> Work instructions
Reproduce word for word everything from the line containing "Describe the element at coordinates (228, 744)" down to the end of the records, leaving out the pictures.

:: Provided material

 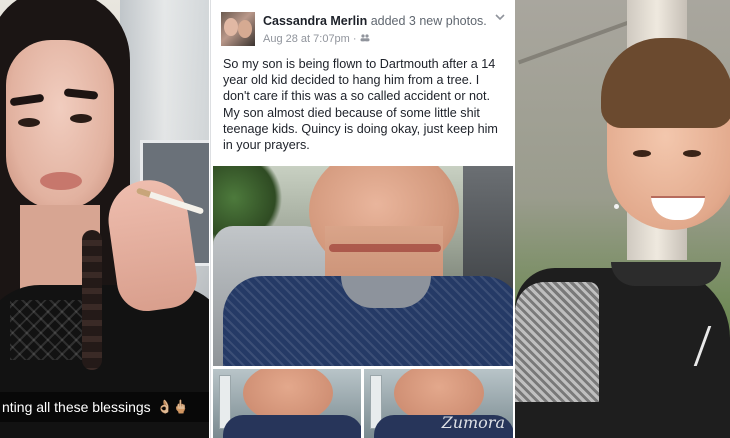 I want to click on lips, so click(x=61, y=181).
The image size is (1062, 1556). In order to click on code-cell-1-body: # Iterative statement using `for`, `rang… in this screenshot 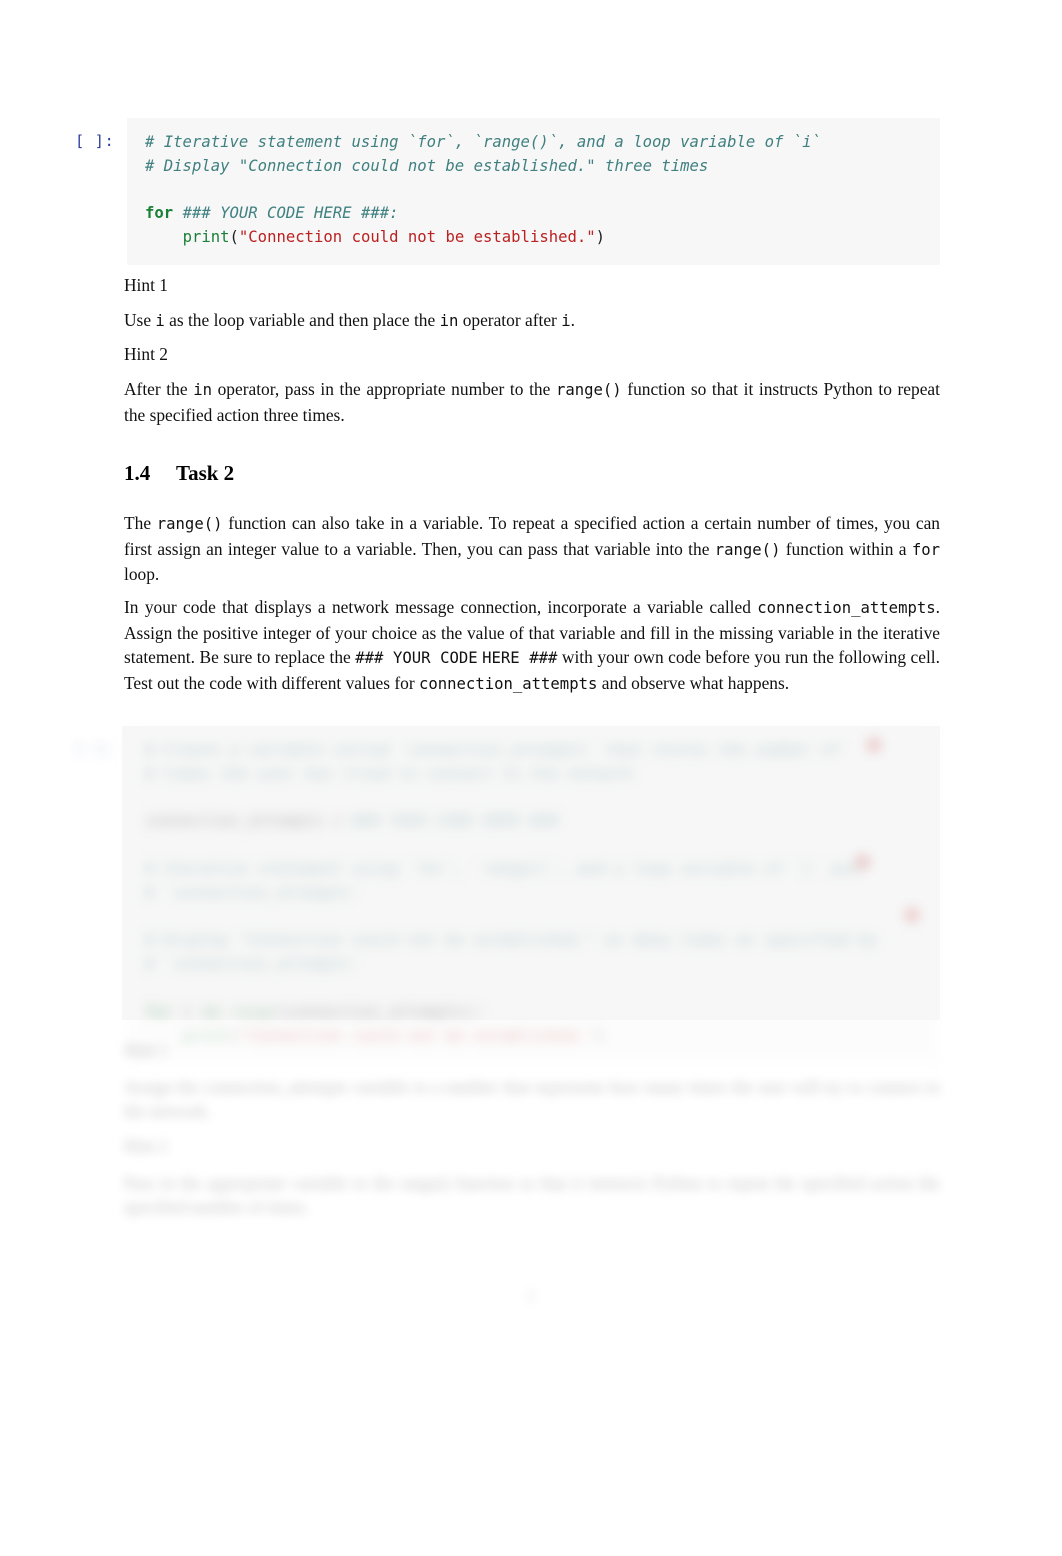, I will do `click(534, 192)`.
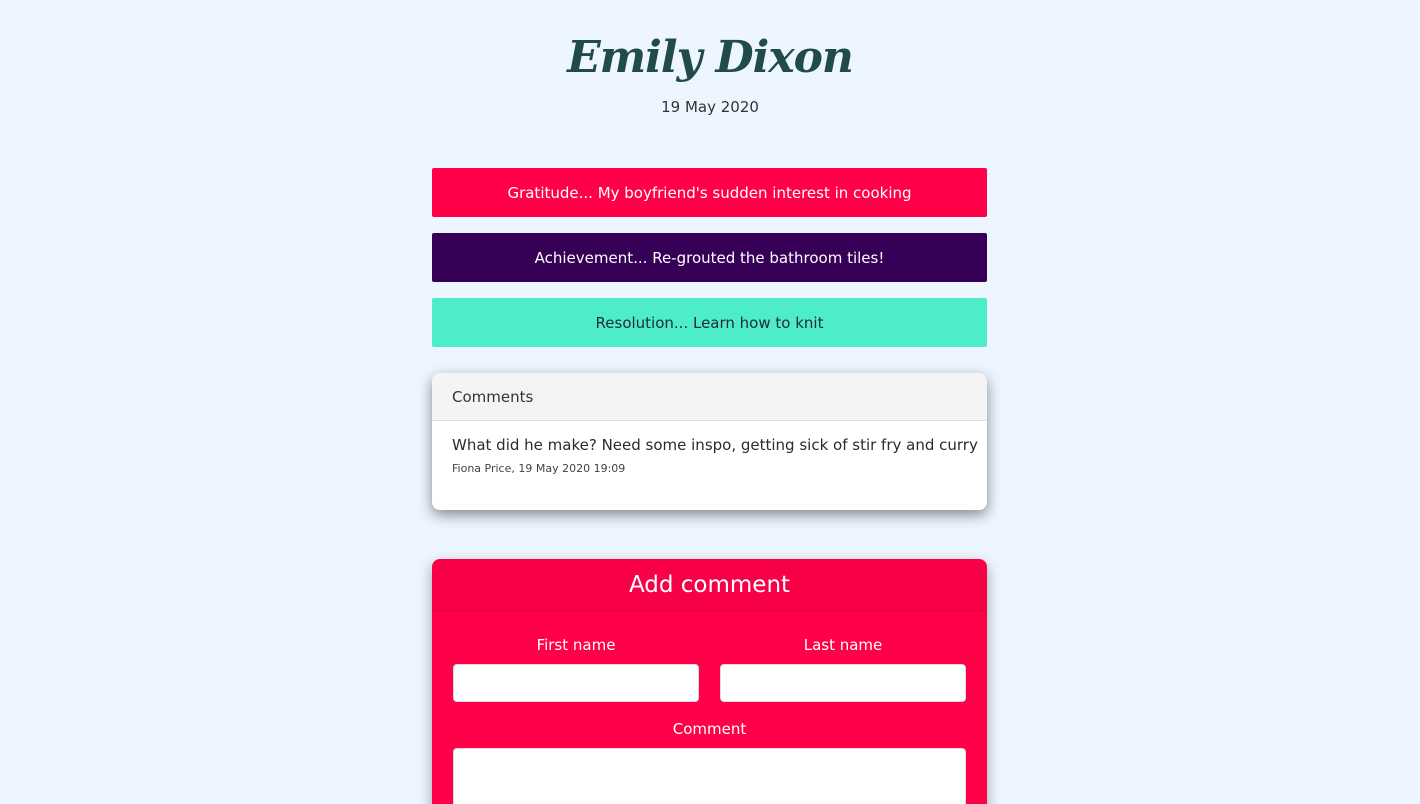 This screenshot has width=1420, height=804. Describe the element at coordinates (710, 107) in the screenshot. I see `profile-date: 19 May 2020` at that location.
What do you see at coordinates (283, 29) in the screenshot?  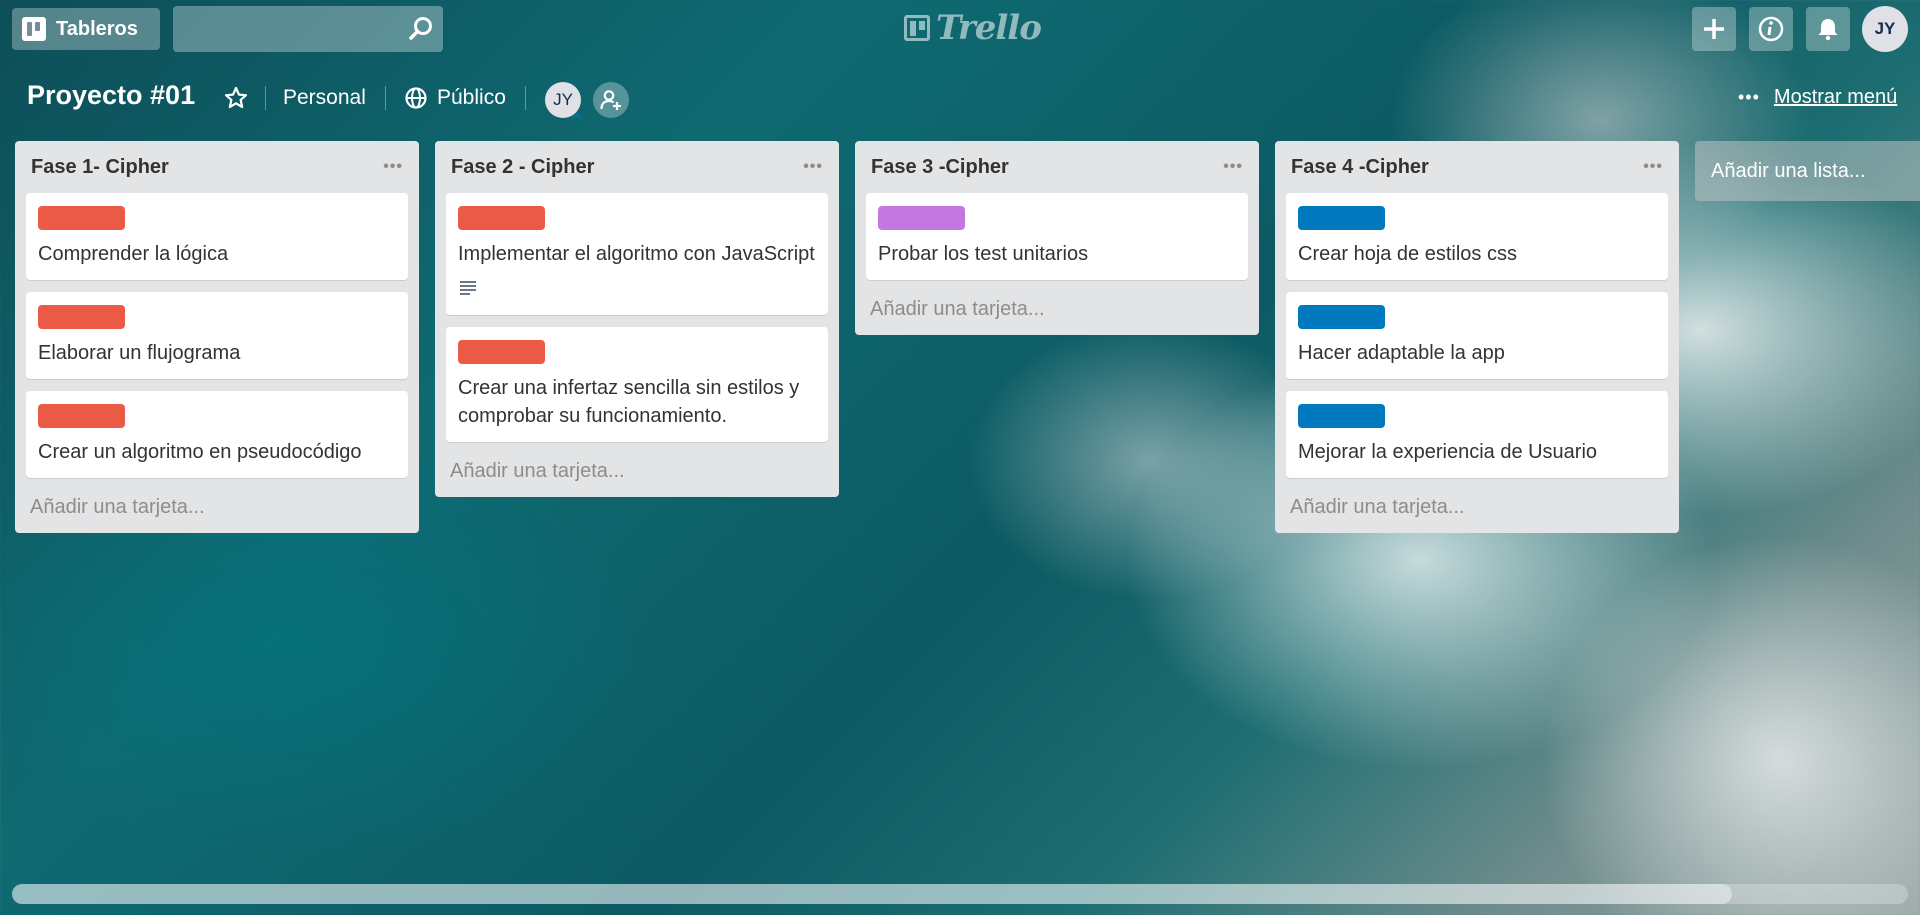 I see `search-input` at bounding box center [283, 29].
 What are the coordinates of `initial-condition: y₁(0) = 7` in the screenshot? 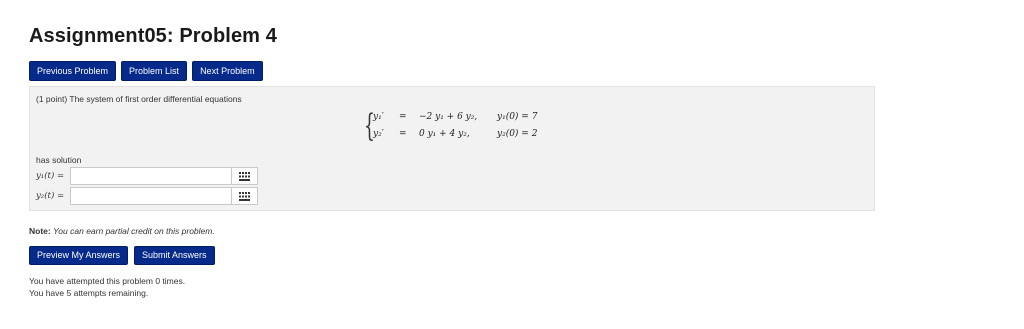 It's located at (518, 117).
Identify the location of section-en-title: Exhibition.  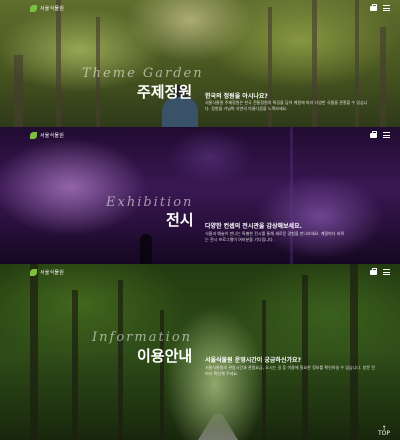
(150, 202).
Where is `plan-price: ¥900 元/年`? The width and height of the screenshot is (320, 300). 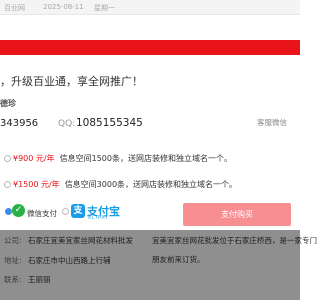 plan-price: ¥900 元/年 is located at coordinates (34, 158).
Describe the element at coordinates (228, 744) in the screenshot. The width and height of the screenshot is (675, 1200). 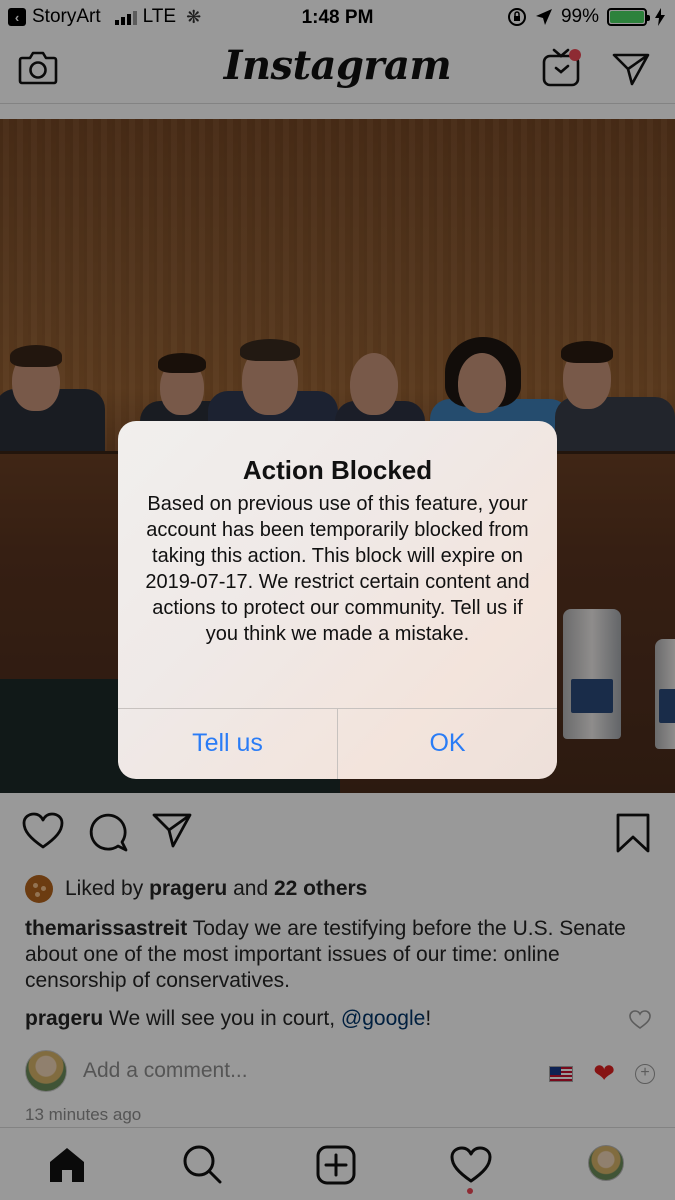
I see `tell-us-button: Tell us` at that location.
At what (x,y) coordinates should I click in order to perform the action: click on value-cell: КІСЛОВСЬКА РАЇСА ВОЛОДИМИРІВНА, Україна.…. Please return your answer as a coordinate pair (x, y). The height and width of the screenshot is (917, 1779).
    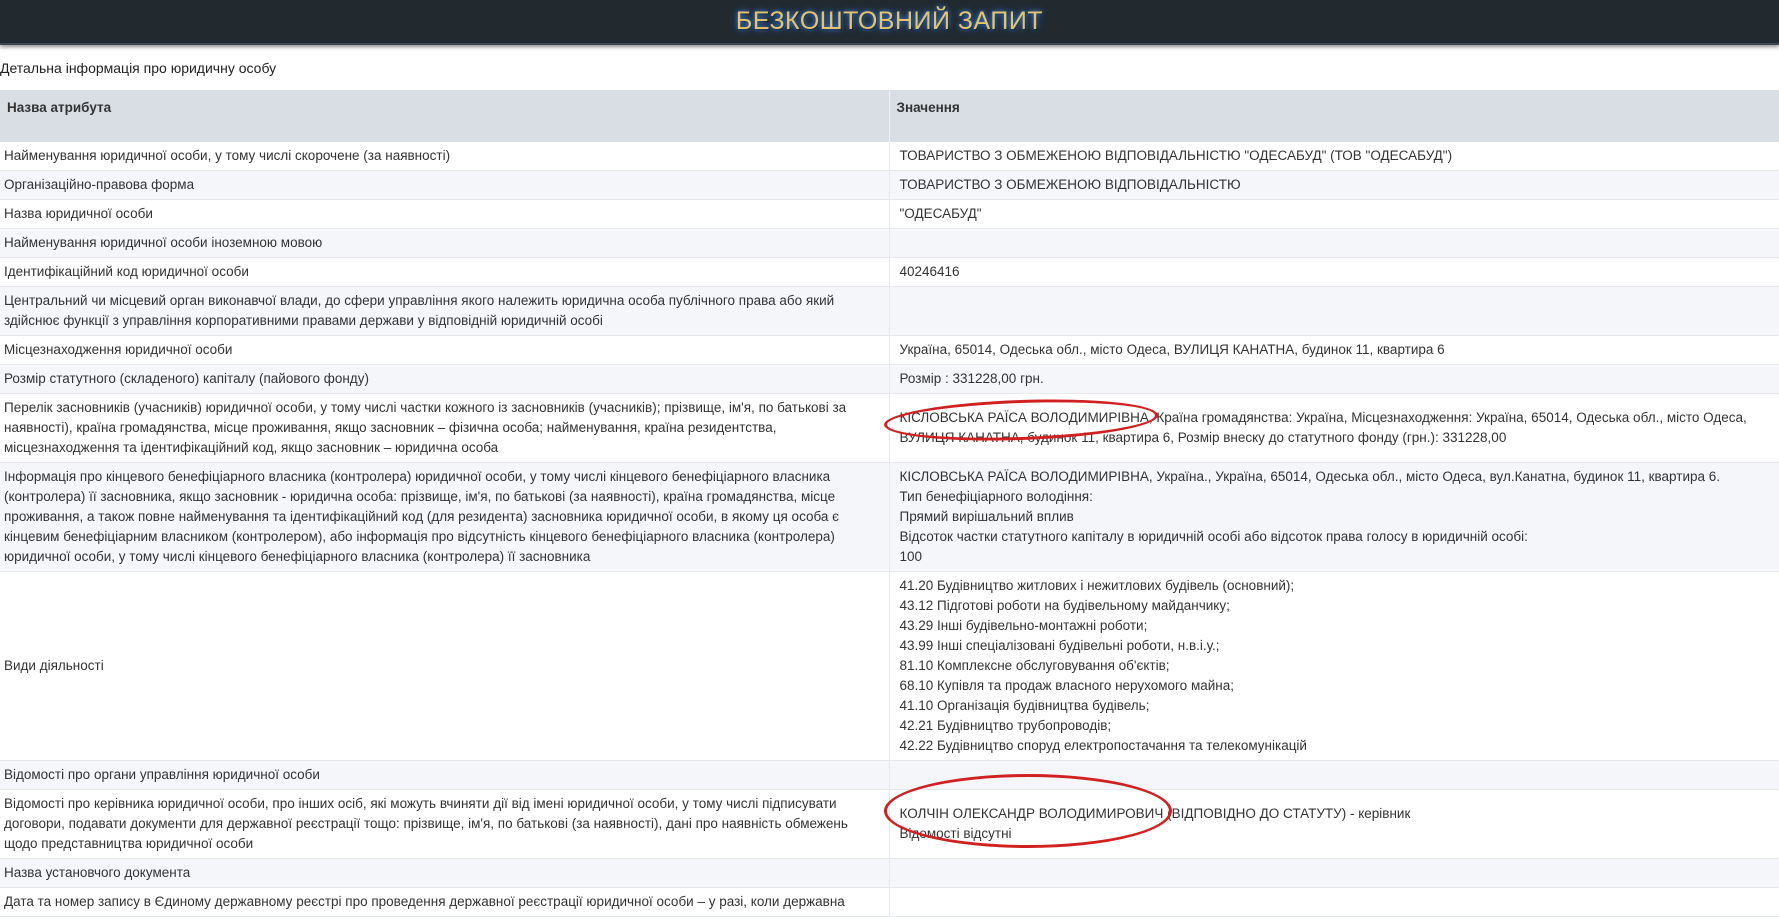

::::

> Output for this task
Describe the element at coordinates (228, 744) in the screenshot. The width and height of the screenshot is (675, 1200). 
I see `tell-us-button: Tell us` at that location.
At what (x,y) coordinates should I click in order to perform the action: click on value-cell: КІСЛОВСЬКА РАЇСА ВОЛОДИМИРІВНА, Україна.…. Please return your answer as a coordinate pair (x, y). The height and width of the screenshot is (917, 1779).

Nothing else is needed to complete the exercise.